Na música “Vila Esperança”, o cantor presta sua homenagem ao bairro da zona leste de São Paulo, onde ele teria comemorado o primeiro Carnaval e conhecido seu primeiro amor: Maria Rosa.

O casamento do Moacir (Vila Ré)

A Vila Ré também foi lembrada por Adoniran em “O casamento do Moacir”. “Aranjemos uma beca preta e um sapato branco bem apertado no pé. E se apreparemos para ir na catedral lá da Vila Ré.”

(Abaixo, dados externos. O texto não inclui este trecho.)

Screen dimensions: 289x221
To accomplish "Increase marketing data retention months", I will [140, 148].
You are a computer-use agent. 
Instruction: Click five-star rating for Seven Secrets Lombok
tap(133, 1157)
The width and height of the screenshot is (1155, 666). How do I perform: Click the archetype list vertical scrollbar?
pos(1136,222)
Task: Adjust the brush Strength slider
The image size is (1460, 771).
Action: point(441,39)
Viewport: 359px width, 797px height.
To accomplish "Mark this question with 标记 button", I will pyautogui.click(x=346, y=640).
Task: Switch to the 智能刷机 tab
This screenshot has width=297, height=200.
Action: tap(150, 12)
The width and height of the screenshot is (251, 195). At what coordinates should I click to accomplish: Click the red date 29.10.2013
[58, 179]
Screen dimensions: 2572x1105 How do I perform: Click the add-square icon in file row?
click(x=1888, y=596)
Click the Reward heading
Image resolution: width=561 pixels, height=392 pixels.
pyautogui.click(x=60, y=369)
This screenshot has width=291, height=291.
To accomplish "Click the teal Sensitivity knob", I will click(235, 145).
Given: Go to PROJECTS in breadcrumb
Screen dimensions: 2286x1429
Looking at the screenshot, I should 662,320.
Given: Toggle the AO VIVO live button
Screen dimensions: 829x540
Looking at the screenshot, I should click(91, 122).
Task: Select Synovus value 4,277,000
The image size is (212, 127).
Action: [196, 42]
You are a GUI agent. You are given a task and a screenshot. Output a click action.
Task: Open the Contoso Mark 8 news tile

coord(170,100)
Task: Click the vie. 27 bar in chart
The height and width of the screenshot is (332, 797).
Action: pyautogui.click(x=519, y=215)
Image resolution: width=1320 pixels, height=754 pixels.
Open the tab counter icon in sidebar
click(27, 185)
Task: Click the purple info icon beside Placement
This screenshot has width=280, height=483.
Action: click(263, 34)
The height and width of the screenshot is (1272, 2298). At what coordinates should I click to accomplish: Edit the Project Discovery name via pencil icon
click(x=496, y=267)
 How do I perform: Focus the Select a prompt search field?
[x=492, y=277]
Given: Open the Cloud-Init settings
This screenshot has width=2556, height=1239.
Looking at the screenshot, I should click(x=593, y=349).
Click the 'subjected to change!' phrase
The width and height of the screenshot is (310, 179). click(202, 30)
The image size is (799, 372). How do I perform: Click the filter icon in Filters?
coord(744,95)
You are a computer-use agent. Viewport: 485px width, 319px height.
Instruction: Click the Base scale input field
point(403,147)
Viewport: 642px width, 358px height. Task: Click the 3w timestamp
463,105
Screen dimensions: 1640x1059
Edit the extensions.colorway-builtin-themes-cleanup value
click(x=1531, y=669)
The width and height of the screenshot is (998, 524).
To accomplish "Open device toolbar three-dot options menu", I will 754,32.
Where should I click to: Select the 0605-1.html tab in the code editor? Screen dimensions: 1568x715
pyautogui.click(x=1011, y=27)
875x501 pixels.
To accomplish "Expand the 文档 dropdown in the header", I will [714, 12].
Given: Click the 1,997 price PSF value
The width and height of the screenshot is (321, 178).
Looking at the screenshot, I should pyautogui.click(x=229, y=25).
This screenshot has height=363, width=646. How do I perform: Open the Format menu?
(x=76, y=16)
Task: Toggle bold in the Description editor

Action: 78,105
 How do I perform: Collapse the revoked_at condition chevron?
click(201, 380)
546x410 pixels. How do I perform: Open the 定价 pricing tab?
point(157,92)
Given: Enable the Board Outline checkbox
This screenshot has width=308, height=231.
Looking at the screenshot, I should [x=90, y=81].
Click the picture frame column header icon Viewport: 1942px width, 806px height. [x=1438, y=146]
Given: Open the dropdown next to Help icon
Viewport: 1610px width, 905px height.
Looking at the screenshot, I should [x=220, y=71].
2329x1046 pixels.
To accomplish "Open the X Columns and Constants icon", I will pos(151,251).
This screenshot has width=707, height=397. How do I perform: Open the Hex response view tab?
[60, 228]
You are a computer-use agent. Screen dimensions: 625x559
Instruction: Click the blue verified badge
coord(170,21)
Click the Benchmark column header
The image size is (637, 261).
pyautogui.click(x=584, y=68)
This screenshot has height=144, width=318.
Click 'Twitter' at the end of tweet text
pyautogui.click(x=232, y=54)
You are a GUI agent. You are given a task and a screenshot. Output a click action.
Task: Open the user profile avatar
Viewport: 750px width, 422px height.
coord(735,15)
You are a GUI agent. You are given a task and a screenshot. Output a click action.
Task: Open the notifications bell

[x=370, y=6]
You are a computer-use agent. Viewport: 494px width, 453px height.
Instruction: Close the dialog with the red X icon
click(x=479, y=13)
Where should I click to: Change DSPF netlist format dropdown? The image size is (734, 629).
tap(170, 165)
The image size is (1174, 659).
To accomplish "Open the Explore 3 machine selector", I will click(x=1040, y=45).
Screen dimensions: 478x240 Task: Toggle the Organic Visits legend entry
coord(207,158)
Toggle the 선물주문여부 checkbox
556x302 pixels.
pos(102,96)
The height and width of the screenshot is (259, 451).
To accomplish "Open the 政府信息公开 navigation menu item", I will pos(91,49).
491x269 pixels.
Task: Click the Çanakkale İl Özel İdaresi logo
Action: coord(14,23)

Abrigo de vagabundo (Mooca)

Depois de cantar o Brás e o Bexiga, a Mooca não poderia ficar de fora. Em 1958, era lançada “Abrigo de Vagabundo”. “Lá no alto da Mooca, eu comprei um lindo lote, dez de frente dez de fundo, construí minha maloca.”

Viaduto Santa Ifigênia

Adoniran gravou essa canção em 1978. Ele teria ficado encantado com a construção, que data de 1913, e foi erguida com peças de metal trazidas da Bélgica.

Praça da Sé

Outra música que mostra o trabalho de observação e a percepção do sambista sobre as transformações em curso na cidade é ‘Praça da Sé”, escrita em 1978, logo depois da reinauguração da praça. Ela havia sido fechada por seis anos para a implantação da estação do Metrô. “Praça da Sé, Praça da Sé, hoje você é, Madame Estação Sé.”

 

 

No Morro da Casa Verde

A paixão dos moradores da Casa Verde pelo samba também inspirou uma de suas canções. Juntos, Casa Verde e o vizinho Limão reunem cinco escolas de samba: Rosas de Ouro, Unidos do Peruche, Império da Casa Verde, Mocidade Alegre e Morro da Casa Verde. 'Silêncio, é madrugada. No Morro da Casa Verde a raça dorme em paz. E lá embaixo os meus colegas de maloca quando começam a sambar não para mais'.